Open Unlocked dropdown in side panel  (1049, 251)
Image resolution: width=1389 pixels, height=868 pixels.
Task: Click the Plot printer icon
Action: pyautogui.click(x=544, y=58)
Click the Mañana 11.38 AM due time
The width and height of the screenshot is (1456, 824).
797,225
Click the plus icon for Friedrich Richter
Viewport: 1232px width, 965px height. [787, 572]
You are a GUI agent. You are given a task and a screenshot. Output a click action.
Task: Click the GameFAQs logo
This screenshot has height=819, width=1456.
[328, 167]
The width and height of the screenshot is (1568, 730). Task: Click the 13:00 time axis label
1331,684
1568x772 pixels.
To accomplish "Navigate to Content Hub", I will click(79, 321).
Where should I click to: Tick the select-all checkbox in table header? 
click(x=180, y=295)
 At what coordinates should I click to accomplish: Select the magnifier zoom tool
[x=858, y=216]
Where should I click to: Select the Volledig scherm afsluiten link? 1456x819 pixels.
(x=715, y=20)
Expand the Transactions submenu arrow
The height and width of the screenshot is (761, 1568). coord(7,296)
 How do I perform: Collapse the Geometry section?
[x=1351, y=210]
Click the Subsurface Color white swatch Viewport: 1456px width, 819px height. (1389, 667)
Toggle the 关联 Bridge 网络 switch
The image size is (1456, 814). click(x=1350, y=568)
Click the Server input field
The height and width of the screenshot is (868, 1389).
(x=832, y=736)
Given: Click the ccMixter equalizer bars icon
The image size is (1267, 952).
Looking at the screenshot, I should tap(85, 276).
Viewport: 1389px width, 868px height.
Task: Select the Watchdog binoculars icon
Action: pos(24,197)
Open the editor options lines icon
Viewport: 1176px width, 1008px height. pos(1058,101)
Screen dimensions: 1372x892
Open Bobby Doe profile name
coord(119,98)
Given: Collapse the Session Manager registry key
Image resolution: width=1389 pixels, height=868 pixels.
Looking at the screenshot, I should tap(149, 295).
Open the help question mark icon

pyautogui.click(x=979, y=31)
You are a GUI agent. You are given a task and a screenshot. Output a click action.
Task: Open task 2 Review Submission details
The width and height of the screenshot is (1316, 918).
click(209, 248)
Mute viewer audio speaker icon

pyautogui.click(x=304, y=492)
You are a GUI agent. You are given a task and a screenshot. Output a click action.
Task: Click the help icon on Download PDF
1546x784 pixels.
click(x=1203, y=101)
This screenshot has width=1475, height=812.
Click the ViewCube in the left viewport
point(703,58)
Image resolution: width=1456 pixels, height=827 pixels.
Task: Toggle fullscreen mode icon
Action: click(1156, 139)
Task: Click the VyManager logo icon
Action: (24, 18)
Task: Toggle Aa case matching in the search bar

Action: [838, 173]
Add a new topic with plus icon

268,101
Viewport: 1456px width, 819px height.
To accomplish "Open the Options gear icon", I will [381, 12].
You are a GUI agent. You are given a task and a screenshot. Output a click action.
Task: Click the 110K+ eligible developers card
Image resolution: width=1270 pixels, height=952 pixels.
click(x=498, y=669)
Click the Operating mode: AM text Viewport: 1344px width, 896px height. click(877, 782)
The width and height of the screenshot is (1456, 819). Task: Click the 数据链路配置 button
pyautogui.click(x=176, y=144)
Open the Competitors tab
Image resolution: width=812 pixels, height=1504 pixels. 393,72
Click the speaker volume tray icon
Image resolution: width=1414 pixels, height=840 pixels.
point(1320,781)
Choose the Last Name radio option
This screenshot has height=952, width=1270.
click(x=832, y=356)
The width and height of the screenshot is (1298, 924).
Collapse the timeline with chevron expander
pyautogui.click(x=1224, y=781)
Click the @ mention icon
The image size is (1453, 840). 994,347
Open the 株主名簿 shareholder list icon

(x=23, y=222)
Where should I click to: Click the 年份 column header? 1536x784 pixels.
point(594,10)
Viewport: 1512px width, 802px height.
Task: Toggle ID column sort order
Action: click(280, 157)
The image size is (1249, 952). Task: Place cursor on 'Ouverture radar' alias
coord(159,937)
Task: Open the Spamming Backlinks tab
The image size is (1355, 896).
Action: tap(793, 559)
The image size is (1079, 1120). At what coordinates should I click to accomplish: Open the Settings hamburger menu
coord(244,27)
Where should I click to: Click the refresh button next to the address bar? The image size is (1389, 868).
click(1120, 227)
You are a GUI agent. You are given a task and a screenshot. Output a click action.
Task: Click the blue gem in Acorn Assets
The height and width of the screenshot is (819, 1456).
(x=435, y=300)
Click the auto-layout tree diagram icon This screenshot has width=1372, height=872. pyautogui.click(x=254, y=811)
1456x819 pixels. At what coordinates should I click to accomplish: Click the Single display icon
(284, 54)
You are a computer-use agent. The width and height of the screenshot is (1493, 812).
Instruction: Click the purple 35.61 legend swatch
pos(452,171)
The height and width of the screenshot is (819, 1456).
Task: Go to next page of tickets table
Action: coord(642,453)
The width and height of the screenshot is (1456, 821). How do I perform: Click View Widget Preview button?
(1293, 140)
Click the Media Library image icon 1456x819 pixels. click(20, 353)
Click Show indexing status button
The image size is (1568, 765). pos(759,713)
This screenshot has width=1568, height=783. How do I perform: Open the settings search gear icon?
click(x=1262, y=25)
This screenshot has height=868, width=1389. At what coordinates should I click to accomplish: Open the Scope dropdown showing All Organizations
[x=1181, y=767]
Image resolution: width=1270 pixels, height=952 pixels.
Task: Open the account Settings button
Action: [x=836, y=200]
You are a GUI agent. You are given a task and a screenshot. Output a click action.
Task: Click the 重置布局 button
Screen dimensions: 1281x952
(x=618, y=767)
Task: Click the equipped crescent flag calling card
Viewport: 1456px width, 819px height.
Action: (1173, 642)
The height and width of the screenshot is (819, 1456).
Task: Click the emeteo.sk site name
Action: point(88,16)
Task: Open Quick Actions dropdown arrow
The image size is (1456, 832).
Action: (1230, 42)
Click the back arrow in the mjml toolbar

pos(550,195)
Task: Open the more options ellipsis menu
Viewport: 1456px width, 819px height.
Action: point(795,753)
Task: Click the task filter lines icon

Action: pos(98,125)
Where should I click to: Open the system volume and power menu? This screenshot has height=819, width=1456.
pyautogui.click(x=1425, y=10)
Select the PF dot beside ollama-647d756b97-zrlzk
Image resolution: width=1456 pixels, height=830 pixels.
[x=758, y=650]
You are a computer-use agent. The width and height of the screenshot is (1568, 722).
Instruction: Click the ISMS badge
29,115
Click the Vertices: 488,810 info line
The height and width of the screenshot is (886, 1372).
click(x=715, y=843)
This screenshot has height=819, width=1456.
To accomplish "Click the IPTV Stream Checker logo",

******

Write out the whole listing again, exactly as it stands.

Open Unlocked dropdown in side panel  (1049, 251)
Image resolution: width=1389 pixels, height=868 pixels.
Task: Click the Plot printer icon
Action: pyautogui.click(x=544, y=58)
Click the Mañana 11.38 AM due time
The width and height of the screenshot is (1456, 824).
797,225
Click the plus icon for Friedrich Richter
Viewport: 1232px width, 965px height. [787, 572]
You are a GUI agent. You are given a task and a screenshot. Output a click action.
Task: Click the GameFAQs logo
This screenshot has height=819, width=1456.
[328, 167]
The width and height of the screenshot is (1568, 730). Task: Click the 13:00 time axis label
1331,684
1568x772 pixels.
To accomplish "Navigate to Content Hub", I will click(79, 321).
Where should I click to: Tick the select-all checkbox in table header? 
click(x=180, y=295)
 At what coordinates should I click to accomplish: Select the magnifier zoom tool
[x=858, y=216]
Where should I click to: Select the Volledig scherm afsluiten link? 1456x819 pixels.
(x=715, y=20)
Expand the Transactions submenu arrow
The height and width of the screenshot is (761, 1568). coord(7,296)
 How do I perform: Collapse the Geometry section?
[x=1351, y=210]
Click the Subsurface Color white swatch Viewport: 1456px width, 819px height. (1389, 667)
Toggle the 关联 Bridge 网络 switch
The image size is (1456, 814). click(x=1350, y=568)
Click the Server input field
The height and width of the screenshot is (868, 1389).
(x=832, y=736)
Given: Click the ccMixter equalizer bars icon
The image size is (1267, 952).
Looking at the screenshot, I should tap(85, 276).
Viewport: 1389px width, 868px height.
Task: Select the Watchdog binoculars icon
Action: pos(24,197)
Open the editor options lines icon
Viewport: 1176px width, 1008px height. pos(1058,101)
Screen dimensions: 1372x892
Open Bobby Doe profile name
coord(119,98)
Given: Collapse the Session Manager registry key
Image resolution: width=1389 pixels, height=868 pixels.
Looking at the screenshot, I should tap(149, 295).
Open the help question mark icon

pyautogui.click(x=979, y=31)
You are a GUI agent. You are given a task and a screenshot. Output a click action.
Task: Open task 2 Review Submission details
The width and height of the screenshot is (1316, 918).
click(209, 248)
Mute viewer audio speaker icon

pyautogui.click(x=304, y=492)
You are a GUI agent. You are given a task and a screenshot. Output a click action.
Task: Click the help icon on Download PDF
1546x784 pixels.
click(x=1203, y=101)
This screenshot has width=1475, height=812.
Click the ViewCube in the left viewport
point(703,58)
Image resolution: width=1456 pixels, height=827 pixels.
Task: Toggle fullscreen mode icon
Action: click(1156, 139)
Task: Click the VyManager logo icon
Action: (24, 18)
Task: Toggle Aa case matching in the search bar

Action: [838, 173]
Add a new topic with plus icon

268,101
Viewport: 1456px width, 819px height.
To accomplish "Open the Options gear icon", I will [381, 12].
You are a GUI agent. You are given a task and a screenshot. Output a click action.
Task: Click the 110K+ eligible developers card
Image resolution: width=1270 pixels, height=952 pixels.
click(x=498, y=669)
Click the Operating mode: AM text Viewport: 1344px width, 896px height. click(877, 782)
The width and height of the screenshot is (1456, 819). Task: Click the 数据链路配置 button
pyautogui.click(x=176, y=144)
Open the Competitors tab
Image resolution: width=812 pixels, height=1504 pixels. 393,72
Click the speaker volume tray icon
Image resolution: width=1414 pixels, height=840 pixels.
point(1320,781)
Choose the Last Name radio option
This screenshot has height=952, width=1270.
click(x=832, y=356)
The width and height of the screenshot is (1298, 924).
Collapse the timeline with chevron expander
pyautogui.click(x=1224, y=781)
Click the @ mention icon
The image size is (1453, 840). 994,347
Open the 株主名簿 shareholder list icon

(x=23, y=222)
Where should I click to: Click the 年份 column header? 1536x784 pixels.
point(594,10)
Viewport: 1512px width, 802px height.
Task: Toggle ID column sort order
Action: click(280, 157)
The image size is (1249, 952). Task: Place cursor on 'Ouverture radar' alias
coord(159,937)
Task: Open the Spamming Backlinks tab
The image size is (1355, 896).
Action: tap(793, 559)
The image size is (1079, 1120). At what coordinates should I click to accomplish: Open the Settings hamburger menu
coord(244,27)
Where should I click to: Click the refresh button next to the address bar? The image size is (1389, 868).
click(1120, 227)
You are a GUI agent. You are given a task and a screenshot. Output a click action.
Task: Click the blue gem in Acorn Assets
The height and width of the screenshot is (819, 1456).
(x=435, y=300)
Click the auto-layout tree diagram icon This screenshot has width=1372, height=872. pyautogui.click(x=254, y=811)
1456x819 pixels. At what coordinates should I click to accomplish: Click the Single display icon
(284, 54)
You are a computer-use agent. The width and height of the screenshot is (1493, 812).
Instruction: Click the purple 35.61 legend swatch
pos(452,171)
The height and width of the screenshot is (819, 1456).
Task: Go to next page of tickets table
Action: coord(642,453)
The width and height of the screenshot is (1456, 821). How do I perform: Click View Widget Preview button?
(1293, 140)
Click the Media Library image icon 1456x819 pixels. click(20, 353)
Click Show indexing status button
The image size is (1568, 765). pos(759,713)
This screenshot has width=1568, height=783. How do I perform: Open the settings search gear icon?
click(x=1262, y=25)
This screenshot has height=868, width=1389. At what coordinates should I click to accomplish: Open the Scope dropdown showing All Organizations
[x=1181, y=767]
Image resolution: width=1270 pixels, height=952 pixels.
Task: Open the account Settings button
Action: [x=836, y=200]
You are a GUI agent. You are given a task and a screenshot. Output a click action.
Task: Click the 重置布局 button
Screen dimensions: 1281x952
(x=618, y=767)
Task: Click the equipped crescent flag calling card
Viewport: 1456px width, 819px height.
Action: (1173, 642)
The height and width of the screenshot is (819, 1456).
Task: Click the emeteo.sk site name
Action: point(88,16)
Task: Open Quick Actions dropdown arrow
The image size is (1456, 832).
Action: (1230, 42)
Click the back arrow in the mjml toolbar

pos(550,195)
Task: Open the more options ellipsis menu
Viewport: 1456px width, 819px height.
Action: point(795,753)
Task: Click the task filter lines icon

Action: pos(98,125)
Where should I click to: Open the system volume and power menu? This screenshot has height=819, width=1456.
pyautogui.click(x=1425, y=10)
Select the PF dot beside ollama-647d756b97-zrlzk
Image resolution: width=1456 pixels, height=830 pixels.
[x=758, y=650]
You are a computer-use agent. The width and height of the screenshot is (1568, 722).
Instruction: Click the ISMS badge
29,115
Click the Vertices: 488,810 info line
The height and width of the screenshot is (886, 1372).
click(x=715, y=843)
This screenshot has height=819, width=1456.
To accomplish "Click the IPTV Stream Checker logo",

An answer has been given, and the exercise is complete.